Given exercise
Change every "icon" to "symbol" in everything from the line containing "Task: Select the 胰岛素泵类型 column header" down to the end of the lines, and write out those lines with nothing else altered.

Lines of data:
_ _ _ _ _ _ _

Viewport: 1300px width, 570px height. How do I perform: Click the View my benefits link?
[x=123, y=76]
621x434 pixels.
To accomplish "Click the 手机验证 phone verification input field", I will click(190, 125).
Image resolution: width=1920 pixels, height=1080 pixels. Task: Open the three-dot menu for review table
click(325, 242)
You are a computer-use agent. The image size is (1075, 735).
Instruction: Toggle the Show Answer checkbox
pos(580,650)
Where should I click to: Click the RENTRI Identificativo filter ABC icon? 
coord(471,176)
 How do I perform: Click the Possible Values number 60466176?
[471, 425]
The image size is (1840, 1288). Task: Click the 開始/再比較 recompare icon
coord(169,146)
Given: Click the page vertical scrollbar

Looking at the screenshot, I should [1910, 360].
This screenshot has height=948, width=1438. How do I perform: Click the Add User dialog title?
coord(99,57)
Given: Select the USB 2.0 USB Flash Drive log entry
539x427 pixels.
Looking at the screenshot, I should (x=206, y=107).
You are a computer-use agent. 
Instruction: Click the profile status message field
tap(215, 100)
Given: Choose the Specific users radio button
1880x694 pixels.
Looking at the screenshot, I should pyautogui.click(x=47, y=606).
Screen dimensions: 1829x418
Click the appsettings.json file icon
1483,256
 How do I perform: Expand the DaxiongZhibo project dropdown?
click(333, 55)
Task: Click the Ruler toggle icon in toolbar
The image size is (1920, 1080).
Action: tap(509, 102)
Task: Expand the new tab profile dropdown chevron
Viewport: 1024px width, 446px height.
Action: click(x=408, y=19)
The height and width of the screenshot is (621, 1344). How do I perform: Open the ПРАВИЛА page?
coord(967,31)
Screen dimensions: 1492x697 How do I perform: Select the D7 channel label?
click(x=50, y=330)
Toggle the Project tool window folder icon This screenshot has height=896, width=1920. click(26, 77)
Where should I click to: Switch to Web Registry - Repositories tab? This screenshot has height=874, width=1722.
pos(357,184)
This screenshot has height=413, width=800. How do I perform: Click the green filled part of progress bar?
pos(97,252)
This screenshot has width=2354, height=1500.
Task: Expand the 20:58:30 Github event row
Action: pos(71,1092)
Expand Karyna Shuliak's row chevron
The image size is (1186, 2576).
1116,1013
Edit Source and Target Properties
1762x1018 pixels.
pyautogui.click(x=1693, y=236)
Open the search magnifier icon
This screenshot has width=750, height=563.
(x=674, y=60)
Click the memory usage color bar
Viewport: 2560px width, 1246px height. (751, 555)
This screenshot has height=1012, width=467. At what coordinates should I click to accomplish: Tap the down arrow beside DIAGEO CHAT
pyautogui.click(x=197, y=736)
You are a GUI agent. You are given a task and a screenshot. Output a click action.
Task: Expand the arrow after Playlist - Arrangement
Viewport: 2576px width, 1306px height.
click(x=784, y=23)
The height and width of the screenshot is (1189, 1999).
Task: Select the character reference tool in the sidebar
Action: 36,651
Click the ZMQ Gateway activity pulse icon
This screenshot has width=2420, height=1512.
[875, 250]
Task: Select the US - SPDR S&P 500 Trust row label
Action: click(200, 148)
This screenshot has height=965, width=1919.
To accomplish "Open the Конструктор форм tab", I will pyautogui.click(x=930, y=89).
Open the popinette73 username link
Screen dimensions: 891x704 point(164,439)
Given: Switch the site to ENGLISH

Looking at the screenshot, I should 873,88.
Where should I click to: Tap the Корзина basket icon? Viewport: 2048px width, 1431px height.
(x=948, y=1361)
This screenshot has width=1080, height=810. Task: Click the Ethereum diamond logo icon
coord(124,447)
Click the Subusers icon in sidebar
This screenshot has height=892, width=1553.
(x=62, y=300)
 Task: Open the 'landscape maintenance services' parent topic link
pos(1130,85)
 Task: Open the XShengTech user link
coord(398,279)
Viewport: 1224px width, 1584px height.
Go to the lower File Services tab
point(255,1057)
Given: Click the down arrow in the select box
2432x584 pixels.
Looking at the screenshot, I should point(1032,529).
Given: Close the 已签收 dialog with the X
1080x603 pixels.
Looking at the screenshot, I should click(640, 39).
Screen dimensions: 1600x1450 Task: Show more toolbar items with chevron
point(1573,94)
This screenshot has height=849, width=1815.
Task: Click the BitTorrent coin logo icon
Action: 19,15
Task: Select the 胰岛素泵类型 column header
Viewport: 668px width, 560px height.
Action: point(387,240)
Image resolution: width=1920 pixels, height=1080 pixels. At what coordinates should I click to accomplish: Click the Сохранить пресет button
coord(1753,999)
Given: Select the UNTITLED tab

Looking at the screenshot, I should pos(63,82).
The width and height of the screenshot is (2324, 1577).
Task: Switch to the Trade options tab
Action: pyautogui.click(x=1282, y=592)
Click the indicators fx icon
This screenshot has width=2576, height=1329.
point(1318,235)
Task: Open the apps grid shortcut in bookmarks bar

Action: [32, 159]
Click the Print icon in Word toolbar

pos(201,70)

_ _ _ _ _ _ _

Task solution
Task: Select the 胰岛素泵类型 column header
Viewport: 668px width, 560px height.
Action: point(387,240)
Image resolution: width=1920 pixels, height=1080 pixels. At what coordinates should I click to accomplish: Click the Сохранить пресет button
coord(1753,999)
Given: Select the UNTITLED tab

Looking at the screenshot, I should pos(63,82).
The width and height of the screenshot is (2324, 1577).
Task: Switch to the Trade options tab
Action: pyautogui.click(x=1282, y=592)
Click the indicators fx symbol
This screenshot has width=2576, height=1329.
point(1318,235)
Task: Open the apps grid shortcut in bookmarks bar

Action: [32, 159]
Click the Print symbol in Word toolbar

pos(201,70)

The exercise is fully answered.